How many of the lines below contain the string "icon"? Case counts, and the reply should be the number alone.

---------- INPUT ROWS ----------

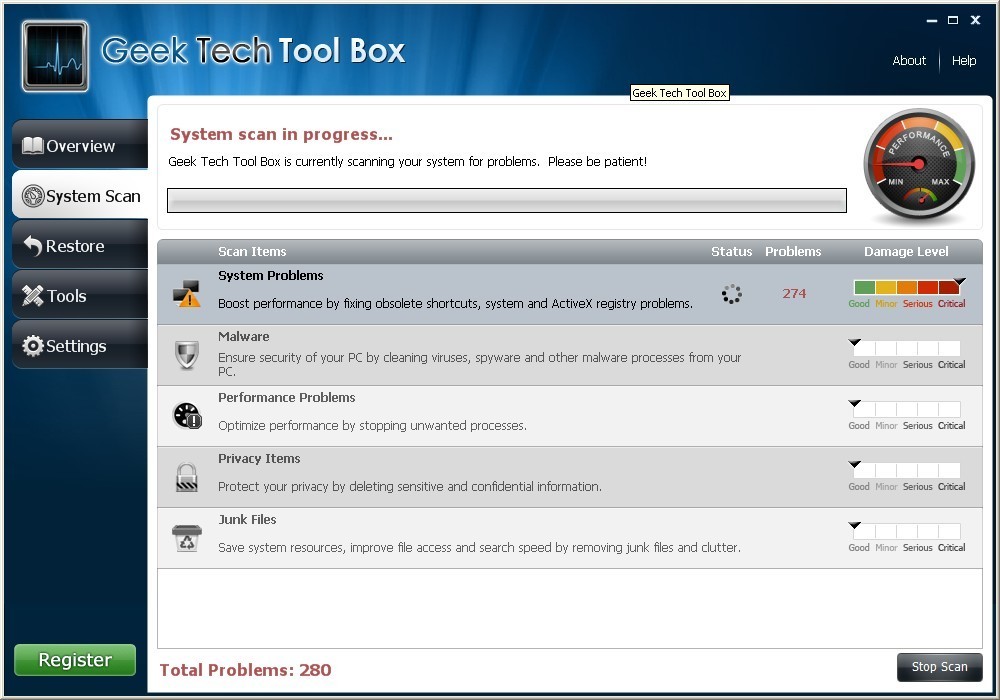
Task: Click the System Problems warning icon
Action: pos(186,293)
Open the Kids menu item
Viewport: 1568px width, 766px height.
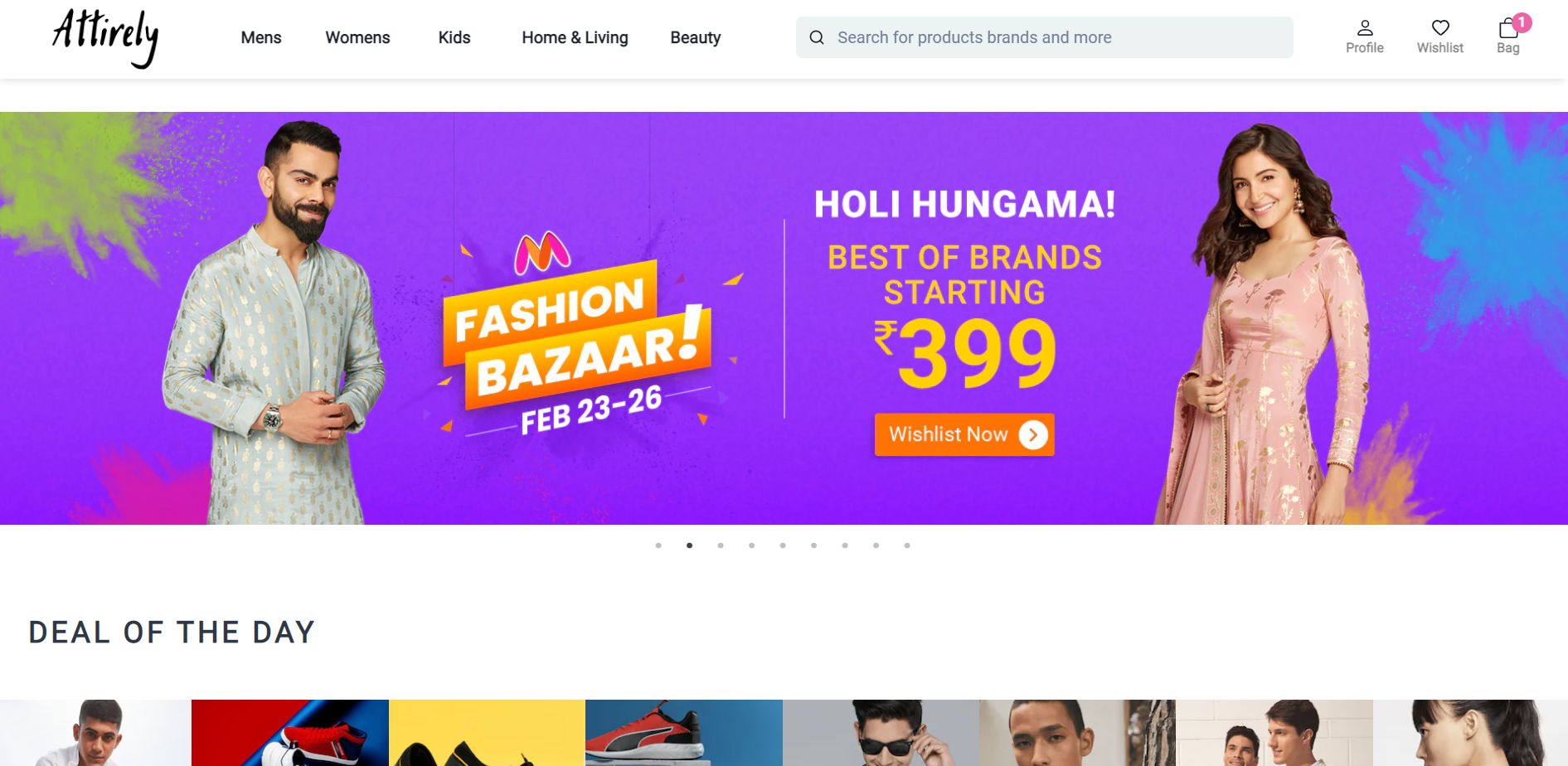[x=454, y=37]
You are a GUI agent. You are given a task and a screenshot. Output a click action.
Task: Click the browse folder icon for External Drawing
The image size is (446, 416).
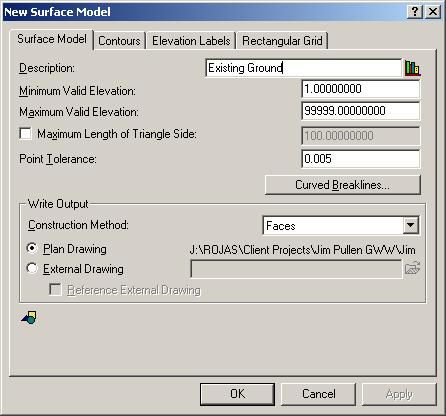412,268
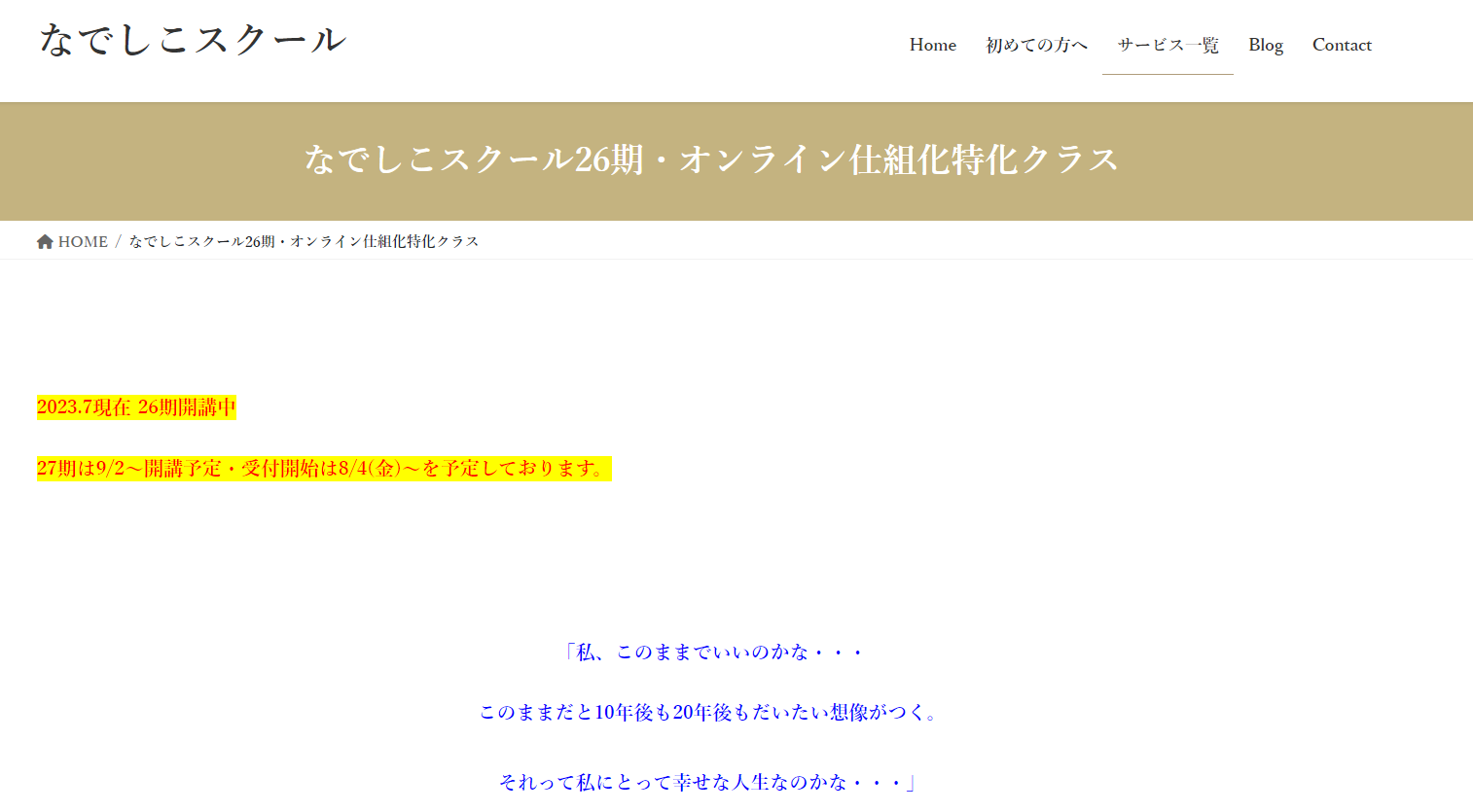Click the page title なでしこスクール26期 heading
1473x812 pixels.
coord(711,159)
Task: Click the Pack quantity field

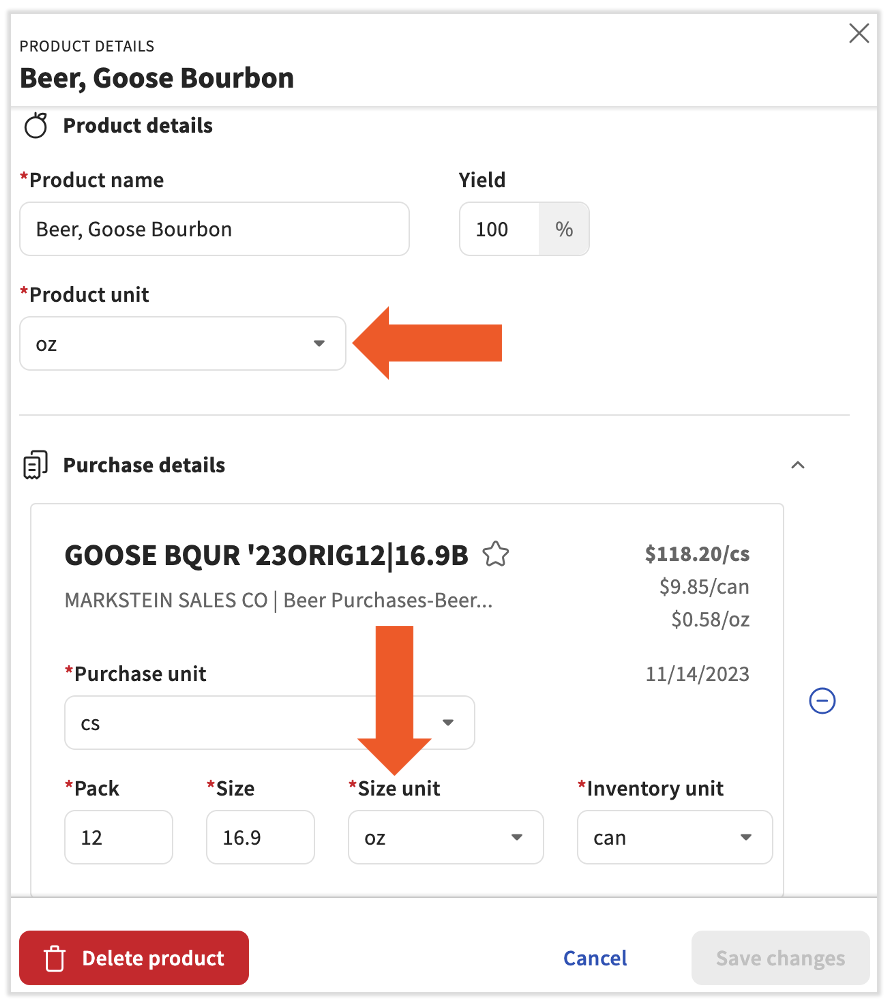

----------

■ **FULL SOLUTION**
2